“Mentira...”
– sussurrava a voz, com raiva contida. Olhou para ela e viu que o
homem não mais se debatia. Ao contrário, olhava para ele
intimidadoramente. Já não parecia um homem desesperado, mas sim um
predador, um tubarão imóvel, de braços cruzados, flutuando na
água, prestes a atacar.
Súbito,
o corpo inerte que o encarava, avançou contra ele, agitando as
águas, liberando bolhas de seus lábios, enquanto rosnava em sua
mente: “Deixe-me sair!” - Acordou suando frio na cama. Não sabia
o que mais o assustara, se a fúria do homem ou o fato do homem ser
ele mesmo.
***
Purgatório,
um lugar não muito bom para se visitar na Cidade Vertical.
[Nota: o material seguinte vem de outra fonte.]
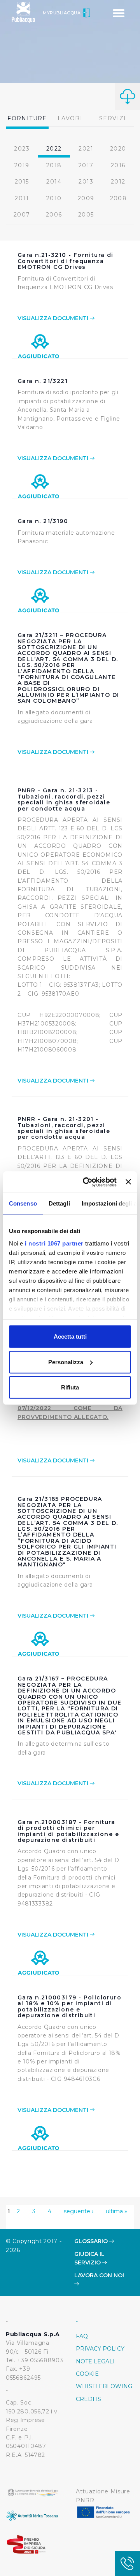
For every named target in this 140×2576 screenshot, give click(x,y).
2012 (118, 181)
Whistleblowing (104, 2386)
Construído em um vão entre o sexto e o sétimo distritos, deveria
ser um tipo de depósito ou algum projeto esquecido pelos
construtores. De algum modo, todavia, o lugar acabou sendo habitado.
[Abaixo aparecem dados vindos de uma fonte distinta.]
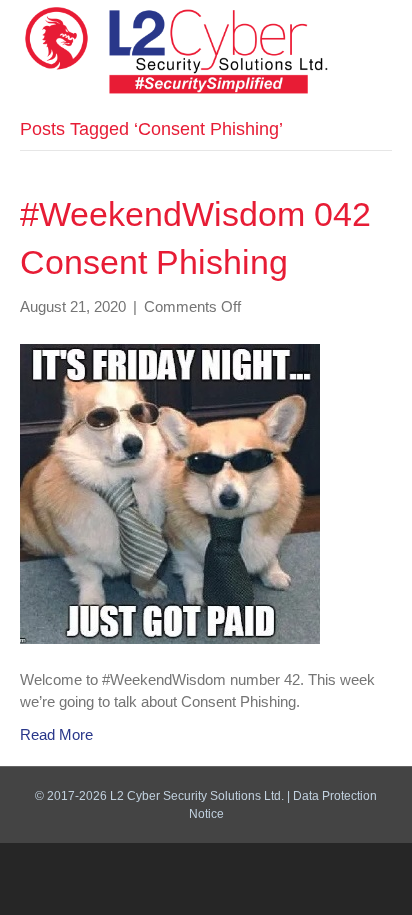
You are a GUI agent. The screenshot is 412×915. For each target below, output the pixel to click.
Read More (56, 734)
A princípio, por gangues de desabrigados, depois por um estranho
grupo de habitantes, conhecidos como Desmortos, os habitantes e
guardiães do Purgatório. Ao menos foi assim que certa vez um grupo
de limpeza do Panopticon ouviu os próprios mascarados se
denominarem, antes de matarem a maioria do grupo. Depois do
incidente, o lugar se tornou um espaço sinistro, sombrio e
abandonado. Por determinação do Olho do Povo, toda a energia do
lugar foi cortada. Mas dizem que os Desmortos ainda vagam pelo
Purgatório, usando bizarras máscaras e uniformes de operário,
todos iguais, sem nomes, trazendo sentenças terríveis para os
desavisados e azarados que por lá vem passar. Uma verdadeira cidade
fantasma oculta entre os andares da Cidade Vertical. Às vezes,
percorrendo a pista 13 que interliga o sexto ao sétimo distrito,
pode-se observar focos de chamas em um ponto escuro, ouvir estranhos
sons vindo do abismo, ou mesmo, dizem alguns mais impressionáveis,
ver emergir do escuro algum rosto pavoroso, com máscaras que mais
parecem monstruosas extensões de carne. Muitas lendas urbanas têm
surgido desde a criação do Purgatório. Uns dizem que os Desmortos
estão reunindo pessoas, seqüestrando gente dos outros Setores e
montando um exército de loucos homicidas; outros afirmam que os
Desmortos não são humanos, mas estranhos seres cibernaturais,
místicos que alteraram suas faces usando de circuitos integrados de
uma origem pandimensional. A verdade, no entanto, permanece oculta,
mas é fato que a pista 13 costuma ser evitada em certos horários,
onde coisas estranhas costumam acontecer e veículos a desaparecer
sem deixar vestígios.
E
era lá que estava, mais uma vez, a terceira em uma semana. Quase
como um ritual, quando voltava do trabalho, Harold sentia uma forte
atração pelo Purgatório. Andava vagarosamente pela estrada até
localizar a pequena e obscura bifurcação que conduzia, por uma
pequena vicinal artificial, rumo à escuridão que conduzia ao
desconhecido; sentia aquela sensação várias vezes: angústia,
ansiedade, sensação de estar sendo observado, e o desejo
irrealizável de entrar na estrada oculta. Sentia a garganta seca e
os olhos arderem, o coração batia cada vez mais acelerado e sentia
uma pressão na nuca. As mãos suavam ao volante, enquanto o braço
deslizava até a maçaneta da porta, buscando abri-la. Expor-se
àquele perigo, sem a proteção de um vidro, sem poder ser mero
espectador, era algo insuportável que o corroia quanto mais a mão
trêmula tocava o puxador da porta do carro. A testa brilhava de
suor, enquanto a garganta mal conseguia engolir a saliva. Quando a
tensão atingiu o limite do intolerável, acelerou o carro, como que
fugindo do terror, sentindo novamente aquela sensação de fracasso,
fracasso em cometer suicídio. Mas ele voltaria novamente, e na
próxima (sempre na próxima), ele entraria no Purgatório.